Son altı yılda Ermeni meselesinde Türkiye büyük mesafeler kat etti. İlk defa ibre Türkiye’den yana dönmüş, kozlar ülkemizin eline geçmiştir. Bunda da en büyük pay şüphesiz ki Sayın Halaçoğlu ve ekibinindir. Bu ekip ülke ülke dolaşarak arşivleri araştırdı, Ermeni iddialarının tutarsızlığını dünya kamuoyuna sundu. Bununla ilgili tehditlere, cezalandırmalara maruz kaldılar. Fransa; “Soykırım yoktur” dediği için hala Halaçoğlu’nu yargılamakta, onu cezalandırmaya çalışmaktadır.
Halaçoğlu tam meyveleri toplamaya başlamıştı, Ermeniler köşeye sıkışmış, Diaspora tutuşmuştu. Yıllarca savundukları asılsız soykırımın koca yalan balonu olduğunu ve patlamak üzere olduğunu gördüler. İlk defa bu davada derin bir oh çekmeye hazırlanmıştık ki, hepimizi şok eden karar açıklandı. Ermeni Diasporası dahi böyle bir kararı beklemiyordu. Onlar bile şaşırdılar. Biz meyveleri toplamaya hazırlanırken, birileri ağacı kökten kesti.

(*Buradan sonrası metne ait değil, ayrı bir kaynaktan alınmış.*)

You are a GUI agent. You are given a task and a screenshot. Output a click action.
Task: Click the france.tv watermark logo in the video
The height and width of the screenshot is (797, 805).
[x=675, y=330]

Halaçoğlu’nun görevden alınması bizleri hiç memnun etmedi. O zaman memnun olan kimler? Hemen söyleyeyim; Ermeni Diasporası ve onun hamisi olan devletler. Sanırım başta Diaspora olmak üzere Fransa, İsviçre, Ermenistan şimdi bayram ediyordur. Bu görevden alınma ancak onları memnun eder. Ben yirmi üç yıldır bu dava için mücadele veriyorum. Halaçoğlu’nun neden görevden alındığını bilmek istiyorum. Bu da benim ve bütün Türkiye’nin hakkıdır. Hocamızın bir kanunsuzluğu, yolsuzluğu, kötü bir icraatı varsa bilmek istiyoruz. Şayet yoksa hangi gerekçeyle görevden alındığını sorgulamak hakkımız vardır bir Türk vatandaşı olarak.

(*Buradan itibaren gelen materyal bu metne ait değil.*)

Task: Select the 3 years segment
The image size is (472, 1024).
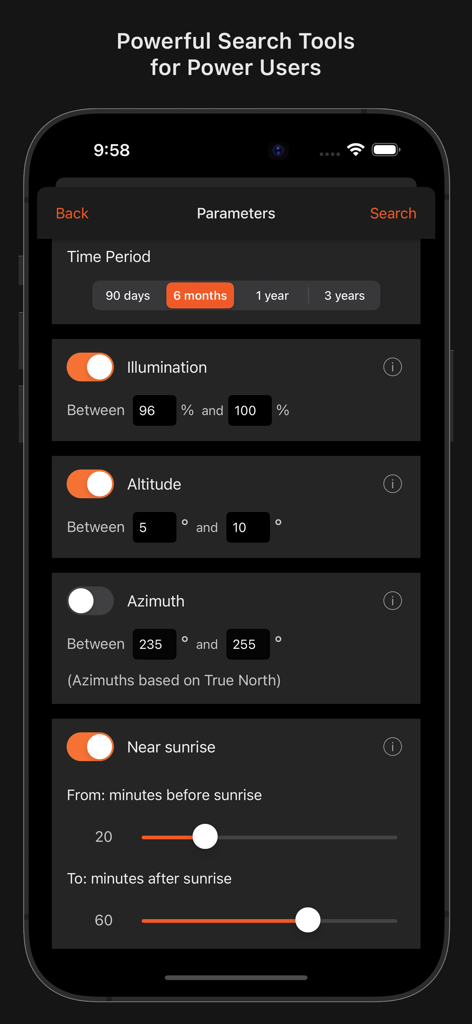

Son zamanlarda Ermenistan’la bir yakınlaşma içine girmiş Türkiye. Komşularımızla diyaloga karşı değiliz, ancak bu diyalogun taviz şekline dönüşmesine karşıyız. Ermenistan Başbakanı; “Türkiye ile yeni bir sürece giriyoruz. Gençlerimize Türk düşmanlığının bırakılmasını istiyoruz. Ancak, soykırım iddiasından asla taviz vermeyiz” diyor. Bu nasıl bir diyalog ve yakınlaşma anlayamadım. Hem Türkiye ile dost olmaya çalışacaklar, hem de bizleri soykırımla suçlayıp tazminat ve toprak talebinde bulunacaklar. Böyle dost olacaksak, düşman kalalım daha iyi.
Beni tedirgin eden bir husus var. Sayın Halaçoğlu, Ermeni Başbakanının açıklamasından iki gün sonra ansızın görevden alınıyor. Hem de sorgusuz sualsiz. Yoksa Ermenistan’la kurulacak dostluğa kurban olarak Halaçoğlu’mu seçildi? Eğer öyle ise bu davadan elimizi eteğimizi çekelim. Sıtk-ı sadakat ile ayrılalım.
Sayın Halaçoğlu’nun görevden alınması bu davaya vurulmuş ağır bir darbe, bu davanın geleceğine kurşun sıkmaktır. Resulzade’nin dediği gibi;
Geçmişine kurşun sıkanın, geleceğine top atılır.